By CCN.com: Health Canada is fed up with issuing cannabis growing licenses that weren’t actually being used to grow cannabis. As a result, new applicants looking to sell, produce, or process cannabis must already have a complete and compliant facility.
The rush to cash in on legalized cannabis, and the ease with which Health Canada licenses could be obtained, led to more than 100 applicants rushing to file paperwork.
What Health Canada’s Stunning Policy Reversal Means for Cannabis Stocks
Health Canada found it was wasting resources approving licenses when cannabis growers had nowhere to grow:
“As a result, a significant amount of resources are being used [at Health Canada] to review applications from entities that are not ready to begin operations, contributing to wait times for more mature applications and an inefficient allocation of resources”.

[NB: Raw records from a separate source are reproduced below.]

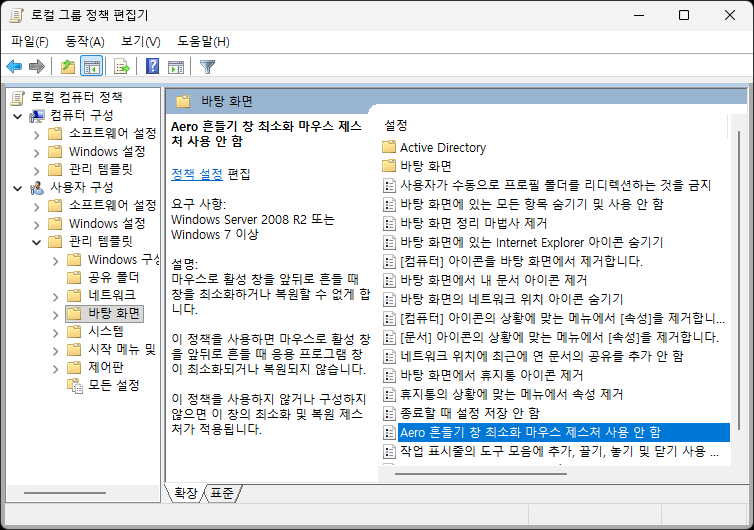
Task: Toggle the console tree show/hide icon
Action: tap(91, 67)
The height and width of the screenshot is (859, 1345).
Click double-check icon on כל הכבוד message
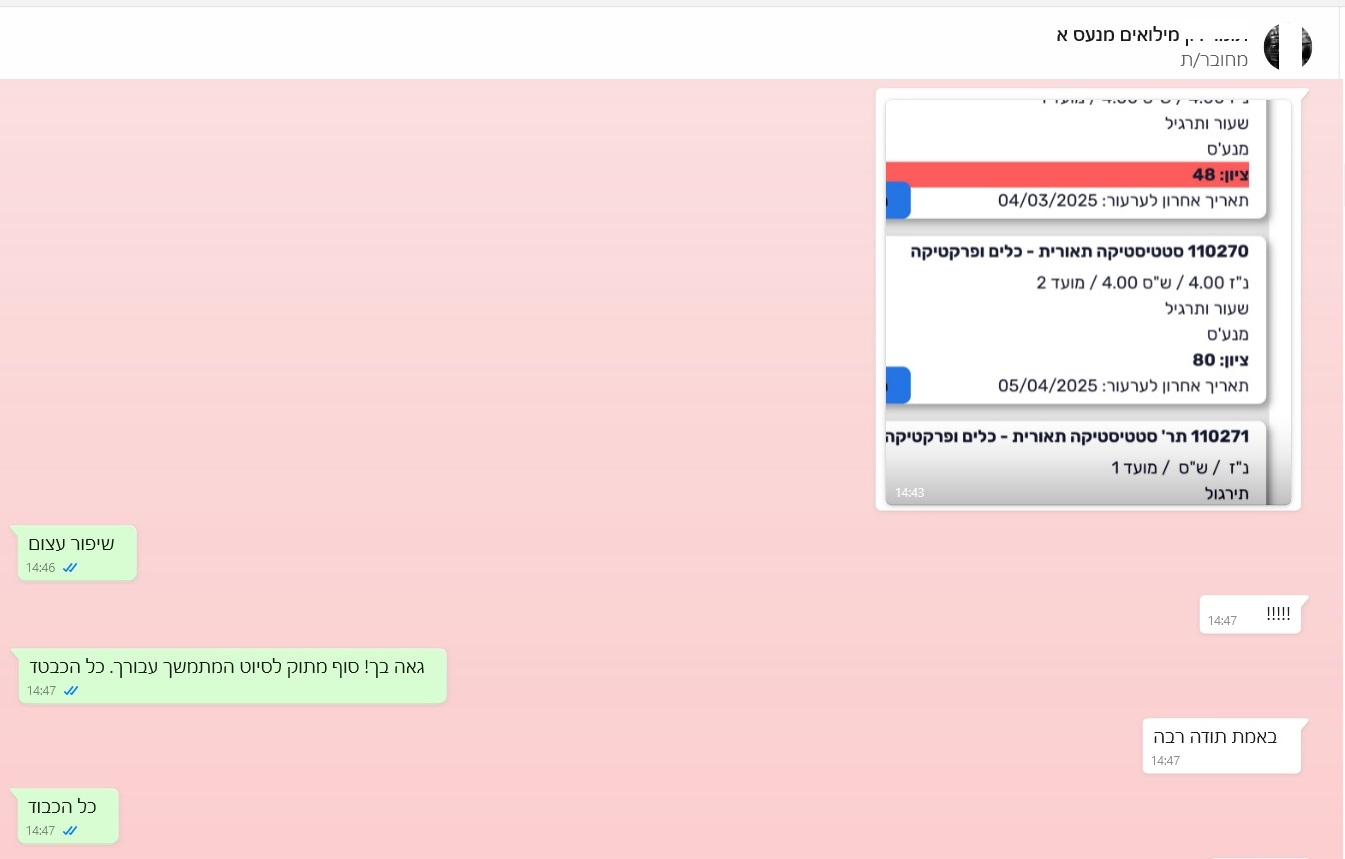(70, 831)
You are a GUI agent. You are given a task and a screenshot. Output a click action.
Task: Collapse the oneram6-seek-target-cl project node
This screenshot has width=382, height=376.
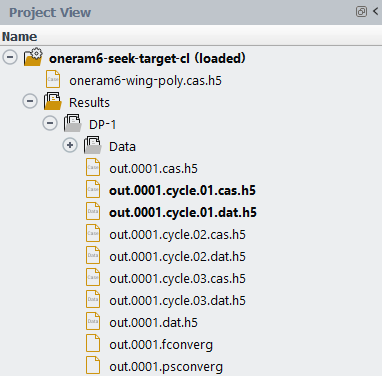tap(10, 57)
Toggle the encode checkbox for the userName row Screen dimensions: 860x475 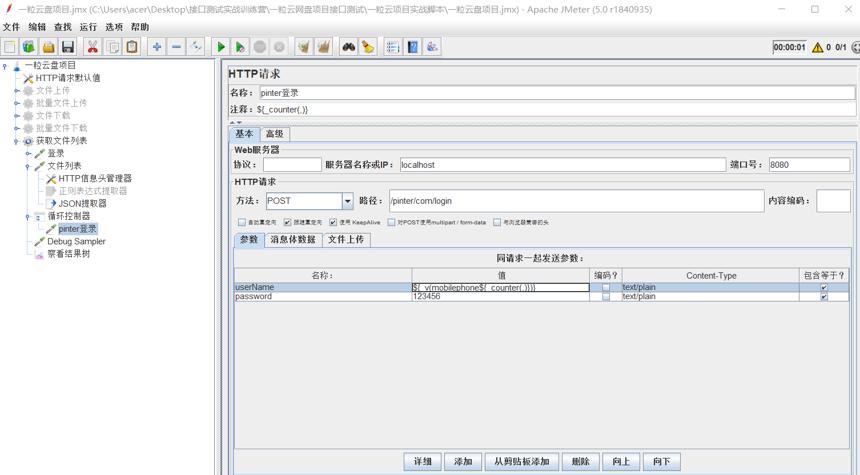(x=606, y=287)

Well this is huge news. So much for seeking funding after a paper review of your application.
Statement from Health Canada on changes to cannabis licensing: https://t.co/722ZqDKlGe
— Trina Fraser (@trinafraser) May 8, 2019
The effect on cannabis growers will be two-fold. First, it should speed approval for established cannabis companies, allowing them to ramp up production to meet demand.
Second, it will lock out early-stage pot companies, who will have to put up as much as $40 million to build a facility before becoming licensed.

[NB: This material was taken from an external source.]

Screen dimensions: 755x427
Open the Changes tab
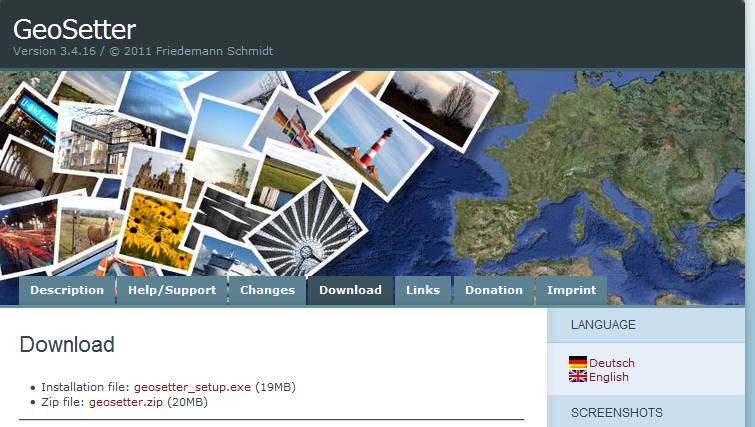(267, 290)
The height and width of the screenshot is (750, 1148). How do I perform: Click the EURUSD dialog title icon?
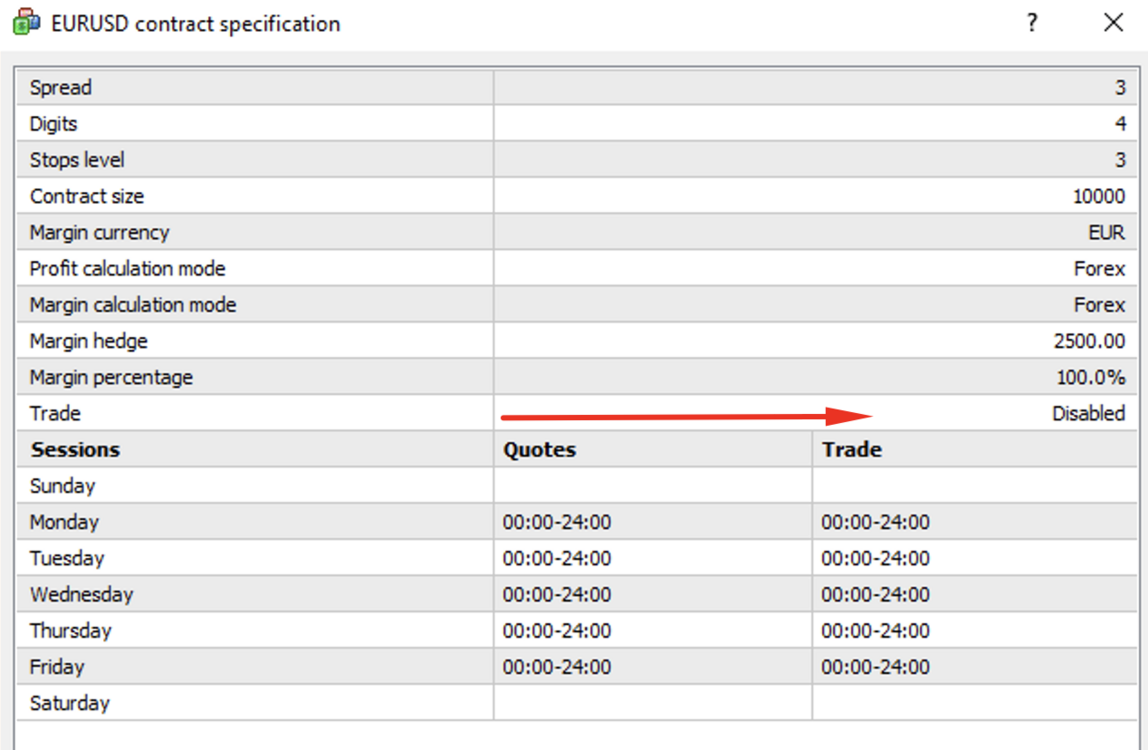(26, 22)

Hedge Fund Shorts Canadian Pot Stocks, Goes Long on US Market
This will only contribute to the insane hype over Canadian cannabis stocks, which is why a new hedge fund seeks to short Canadian pot stocks, while going long on the US market.
The fund is partially run by Boris Jordan, Chairman of Curaleaf Holdings, one of several major Canadian cannabis stocks. Not only are Canadian cannabis stocks way overhyped, Jordan adds:
[Canada’s] “stringent marketing restrictions…[make it] almost like they have one hand tied behind their back…I have a lot of respect for the Canadian LPs but I don’t want to be long them right now”.

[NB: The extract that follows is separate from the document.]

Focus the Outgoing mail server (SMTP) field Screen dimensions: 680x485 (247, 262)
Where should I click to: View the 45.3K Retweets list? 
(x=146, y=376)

There are other headwinds to Canadian cannabis stocks. In a survey conducted by Dalhousie University and the University of Guelph, public support for recreational weed has declined, with 20% of those surveyed saying they are “uncertain” about legalization, up from 7% in 2017.
Excitement over legalization is also waning. The study also found that interest in purchasing cannabis edibles dropped, with 36 percent saying they will buy edibles when they become legal later this year, a decline from 46 percent in 2017.
Of those who said they’d order a cannabis-laced dish at a restaurant, interest dropped from 39 percent to 26 percent. As for ordering alcoholic drinks infused with cannabis, interest declined to 16 percent from 27 percent in 2017.
The study’s author, Sylvain Charlebois, said:
“It really feels like the enthusiasm for cannabis products has really dropped this year. The framework delivered by Health Canada has killed the momentum and taken a lot of air out of the cannabis balloon.”
Hence the interest in shorting cannabis stocks, although that comes with sizable risk. Because the firm must borrow shares from existing shareholders to sell short, and those shares are hard to come by, a short-seller must pay an expensive vig to borrow them.
The fund also hopes to take advantage of what’s known as “risk arbitrage”. That’s where a trader tries to profit from the difference between a takeover target’s current price and the takeover price.
Co-Manager Justin Ort says:
“Cannabis funds typically don’t have someone on hand that knows how to play the risk arb space, so we think there’s a little bit of a window there to make very outsized returns. That’s our edge: we feel like we really have deep insights into these companies and we get in there ahead of the market’s wider understanding of them and then we try to exploit that.”
He may be onto something. Cannabis stocks as a group are about 15% off their highs.